WB : Même pas en France ?

ElS : Surtout pas en France ! Cela n’intéresse pas trop les chefs d’orchestre, parce que ce n’est pas un morceau pour faire briller l’orchestre ou le soliste. Cet orchestre est idéal, ils ont un esprit de musique de chambre, tout le monde s’écoute, il n’y a pas de chef, je suis au milieu de l’orchestre, c’est comme ça que ce doit être joué. 

WB : Le chef ne vous manque pas à ce moment-là ? 

ElS : Pas du tout, non, au contraire. Cela circule bien, l’orchestre entend ce que je fais, c’est très clair dans cette acoustique formidable, ça aide aussi beaucoup. 

WB : Vous avez joué avant l’entr’acte le concerto de Mozart, après l’orchestre a joué une symphonie de Mozart et vous êtes revenu pour jouer le Fauré, qu’est-ce que vous faites entre temps ?

ElS : Je suis là, je regarde les partitions, je travaille un peu, lentement ou je ne fais rien..

WB : Et si ne vous jouez qu’avant l’entr’acte, est-ce que vous restez pour écouter ce qu’on joue après ?

ElS : Oui, j’écoute toujours ce qu’il y a après, mais comme j’ai joué à la fin, je n’ai pu écouter dans la salle, sinon j’écoute toujours après, c’est intéressant.

WB : J’ai quelques questions concernant Schumann, car vous êtes parmi les rares pianistes à avoir enregistré tout Schumann pour piano et aussi pour piano et musique de chambre, qu’est-ce qui vous a amené à jouer tout Schumann ?

ElS : Ah, j’adore cette musique ! Je l’ai découverte quand j’avais 12, 13 ans, j’en joue lors de tous mes concerts, il y a quasiment toujours du Schumann. J’ai fait le concours Schumann et j’ai gagné et j’ai continué à le jouer et travailler. Il y a eu le bicentenaire de sa naissance qui est arrivé, j’ai proposé à tout enregistrer à Alpha, qui a accepté. Cela a pris 5 ans, cela a commencé en 2005. 

WB : Est-ce que vous avez dû apprendre beaucoup de morceaux pour l’enregistrement ?

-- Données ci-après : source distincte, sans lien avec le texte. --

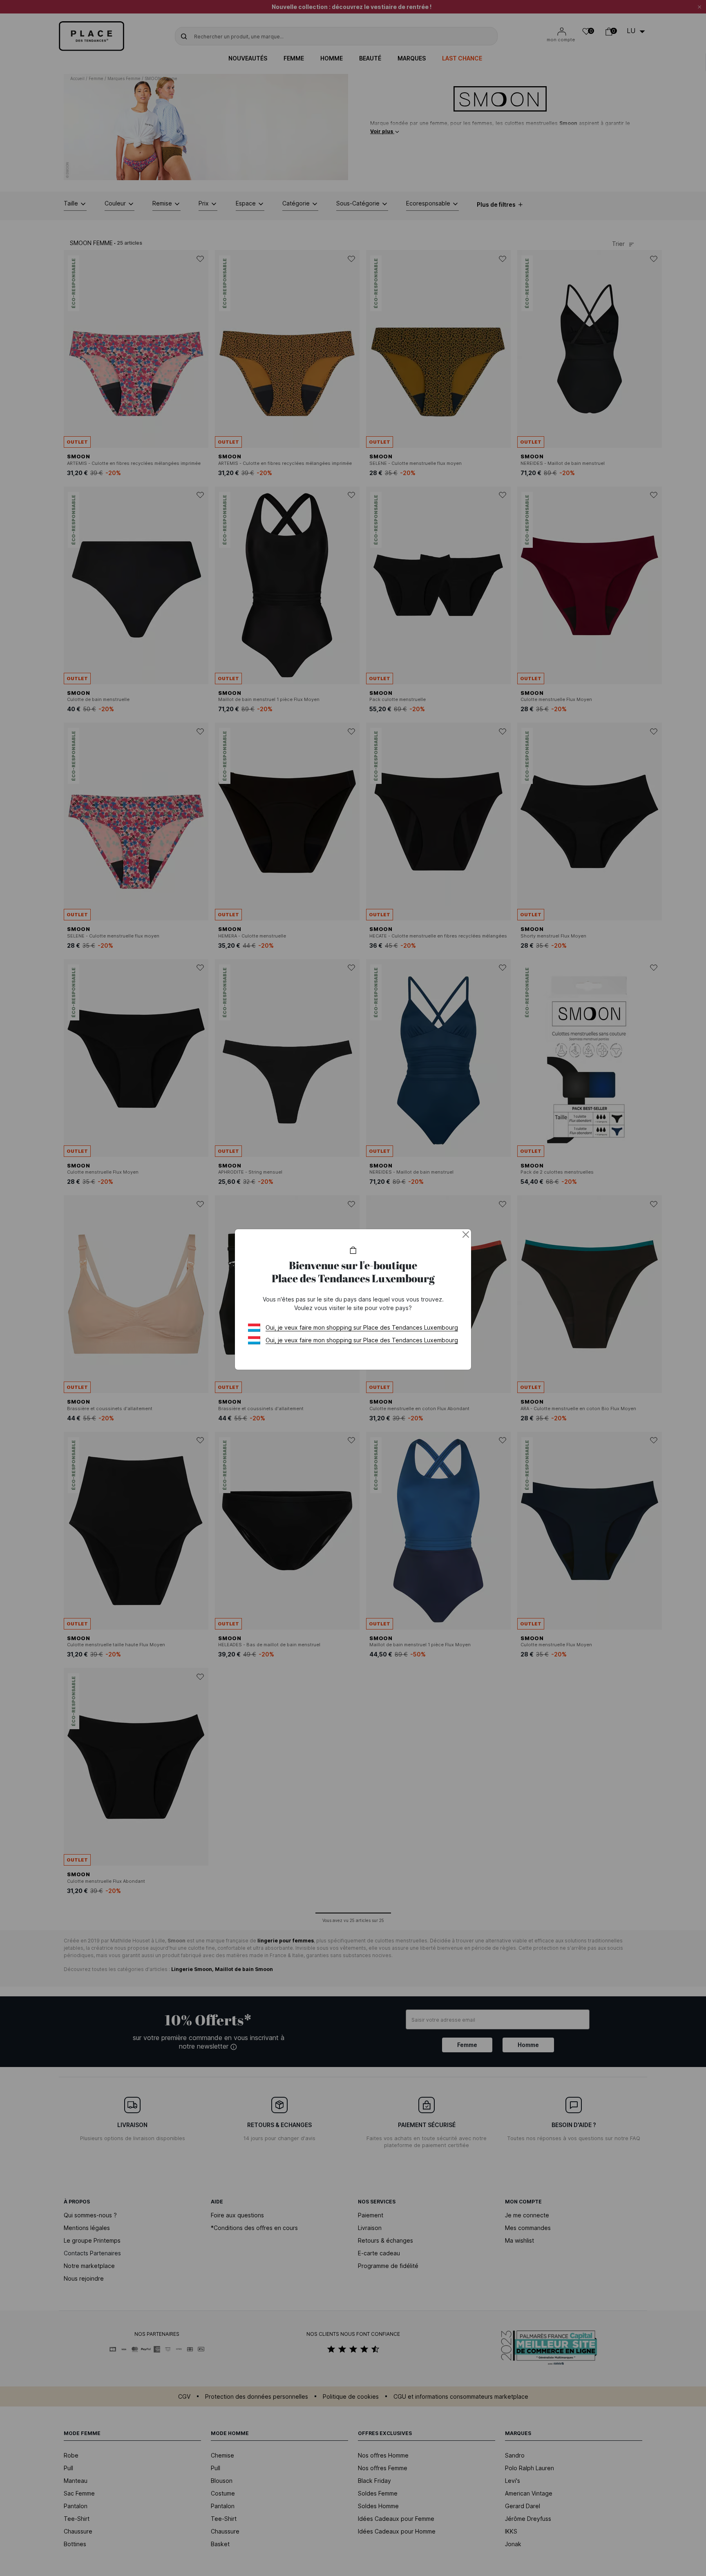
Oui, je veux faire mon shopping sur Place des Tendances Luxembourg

ElS : Quelques pièces, les pièces pour enfants, les petites sonatines, sinon, j’avais tout joué en concert.

WB : Même les Etudes de Paganini ?

ElS : Oui, je les ai jouées en concert, mais ce n’était pas facile.

WB : Et c’est une question bateau, mais quel rôle Schumann joue-t-il dans votre vie ? Pour Martha Argerich, il est « son ami intime », est-il votre ami ou compositeur de chevet ?

ElS : Il est le plus proche de moi, quand je joue Schumann, je sais où je vais, quand je joue Chopin, je n’en joue jamais, mais si j’en enseigne, j’ai l’impression de jouer un rôle ou de comprendre par rapport à ce que je connais de la musique, mais quand je joue Schumann, j’ai l’impression de le comprendre plus naturellement, c’est un langage et une personnalité qui prennent à la gorge. Voilà, pour un acteur, certains Shakespeare sont plus naturels que d’autres, quand je joue Schumann, c’est plus naturel, je ne sais pas si je le joue bien, mais pour moi, c’est naturel. Je n’ai pas l’impression de jouer un rôle.

WB : Est-ce qu’on peut dire qu’il plait aux pianistes français, car il y a pas mal de pianistes qui excellent dans sa musique ?

ElS : C’est vrai..

WB : Il y a Nat, Collard, j’ai entendu récemment Adam Laloum..

ElS : Oui, c’est vrai, il y a peut-être quelque chose entre les pianistes français et sa musique, je ne sais pas vous dire pourquoi, mais il y a une belle école de piano Schumann, à l’époque après-guerre, il y a eu Nat et Cortot qui jouaient Schumann et Gieseking qui jouait de la musique française ! 

WB : Je comprends tout à fait votre engouement pour Schumann, parce que moi aussi je suis « Schumanno-maniaque » et pour moi c’est toujours les extrêmes, l’ambiguïté, la spontanéité, qu’est-ce qui le rend attrayant pour vous ?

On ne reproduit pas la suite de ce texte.